Sale of Citigroup Technology Services Limited
On December 23, 2008, Citigroup announced an agreement with Wipro
Limited to sell all of Citigroup’s interest in Citi Technology Services Ltd.,
Citigroup’s India-based captive provider of technology infrastructure support
and application development, for all-cash consideration of approximately
$127 million. A substantial portion of the proceeds from this sale will be
recognized over the period in which Citi has a service contract with Wipro
Limited. This transaction closed on January 20, 2009 and a loss of
approximately $7 million was booked at that time.
Sale of Citi’s Nikko Citi Trust and Banking Corporation
Citigroup has executed a definitive agreement to sell all of the shares of
Nikko Citi Trust and Banking Corporation to Mitsubishi UFJ Trust and
Banking Corporation (MUTB). At the closing, MUTB will pay all-cash
consideration of 25 billion yen, subject to certain purchase price
adjustments. The sale is expected to close on or around April 1, 2009,
pending regulatory approvals and other closing conditions, and result in an
estimated after-tax gain of $53 million ($89 million pretax).
OTHER ITEMS
Auction Rate Securities Settlement
On August 7, 2008, Citigroup announced an agreement in principle with
state and federal regulators under which it agreed to offer to purchase the
failed ARS of its retail clients for par value. This agreement resulted in a
$926 million loss being recorded in 2008.

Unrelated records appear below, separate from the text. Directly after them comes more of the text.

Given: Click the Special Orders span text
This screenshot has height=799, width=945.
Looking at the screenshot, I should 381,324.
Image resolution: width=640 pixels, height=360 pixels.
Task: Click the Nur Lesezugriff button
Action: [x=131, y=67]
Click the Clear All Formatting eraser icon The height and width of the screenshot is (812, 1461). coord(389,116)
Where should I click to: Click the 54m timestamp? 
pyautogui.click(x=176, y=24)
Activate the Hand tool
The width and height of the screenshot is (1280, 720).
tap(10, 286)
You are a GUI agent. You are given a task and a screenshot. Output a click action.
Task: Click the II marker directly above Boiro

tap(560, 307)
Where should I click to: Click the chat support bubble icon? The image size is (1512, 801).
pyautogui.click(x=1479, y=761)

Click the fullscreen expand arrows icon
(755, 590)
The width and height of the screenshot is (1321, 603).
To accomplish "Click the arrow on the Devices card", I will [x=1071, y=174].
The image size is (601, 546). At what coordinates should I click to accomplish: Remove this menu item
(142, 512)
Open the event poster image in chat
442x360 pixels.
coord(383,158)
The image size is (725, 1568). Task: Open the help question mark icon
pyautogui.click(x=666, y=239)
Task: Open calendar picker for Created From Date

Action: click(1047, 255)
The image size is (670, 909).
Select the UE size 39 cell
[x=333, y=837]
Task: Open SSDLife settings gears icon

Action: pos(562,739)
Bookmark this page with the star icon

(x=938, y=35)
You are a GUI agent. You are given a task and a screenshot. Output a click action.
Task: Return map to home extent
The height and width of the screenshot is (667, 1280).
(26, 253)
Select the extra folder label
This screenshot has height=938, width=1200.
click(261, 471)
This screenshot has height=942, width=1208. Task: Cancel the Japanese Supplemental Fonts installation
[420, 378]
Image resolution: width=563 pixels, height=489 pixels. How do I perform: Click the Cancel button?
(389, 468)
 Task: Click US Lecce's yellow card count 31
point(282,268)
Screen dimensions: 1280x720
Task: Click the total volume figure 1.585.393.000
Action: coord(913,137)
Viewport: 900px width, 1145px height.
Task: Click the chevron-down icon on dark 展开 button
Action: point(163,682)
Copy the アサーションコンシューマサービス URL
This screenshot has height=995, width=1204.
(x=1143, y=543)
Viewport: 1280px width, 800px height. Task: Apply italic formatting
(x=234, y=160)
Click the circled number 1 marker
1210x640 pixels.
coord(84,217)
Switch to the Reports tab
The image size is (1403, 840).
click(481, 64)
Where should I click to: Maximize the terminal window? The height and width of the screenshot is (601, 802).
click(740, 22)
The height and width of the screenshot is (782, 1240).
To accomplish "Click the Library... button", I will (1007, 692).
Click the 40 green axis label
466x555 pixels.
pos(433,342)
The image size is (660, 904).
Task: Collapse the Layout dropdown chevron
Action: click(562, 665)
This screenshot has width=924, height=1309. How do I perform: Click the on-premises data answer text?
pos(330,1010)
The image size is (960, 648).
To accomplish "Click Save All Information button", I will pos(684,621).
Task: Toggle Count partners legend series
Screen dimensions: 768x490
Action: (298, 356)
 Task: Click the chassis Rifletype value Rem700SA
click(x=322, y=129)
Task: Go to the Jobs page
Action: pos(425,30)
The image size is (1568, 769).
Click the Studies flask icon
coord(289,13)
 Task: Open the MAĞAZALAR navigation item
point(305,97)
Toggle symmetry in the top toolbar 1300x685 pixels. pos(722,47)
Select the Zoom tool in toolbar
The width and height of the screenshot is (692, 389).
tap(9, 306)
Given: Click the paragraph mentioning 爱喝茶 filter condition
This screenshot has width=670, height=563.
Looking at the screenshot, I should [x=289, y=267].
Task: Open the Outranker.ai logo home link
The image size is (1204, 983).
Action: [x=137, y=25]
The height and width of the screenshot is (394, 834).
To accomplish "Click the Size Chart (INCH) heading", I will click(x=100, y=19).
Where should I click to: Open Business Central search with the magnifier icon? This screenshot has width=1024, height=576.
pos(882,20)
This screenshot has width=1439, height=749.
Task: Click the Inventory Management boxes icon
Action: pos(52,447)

The loss comprises: (1) fines of $100 million ($50 million to the State of
New York and $50 million to the other state regulatory agencies); (2) losses
of $425 million, recorded at the time of the announcement, reflecting the
estimated difference between the fair value and par value of the securities to
be purchased; and (3) an incremental loss of $401 million due to the decline
in value of these ARS since the time of announcement. The securities
purchased by Citigroup under this agreement have a notional value of $6.1
billion. The purchase commitment for the remaining undelivered securities
is estimated to be approximately $1.0 billion as of December 31, 2008. The
pretax losses of $926 million have been divided equally between S&B and
GWM, both in North America.
Income Taxes
The Company recorded an income tax benefit for 2008. The Company’s
effective tax rate (benefit) on continuing operations was (38.9)% in 2008.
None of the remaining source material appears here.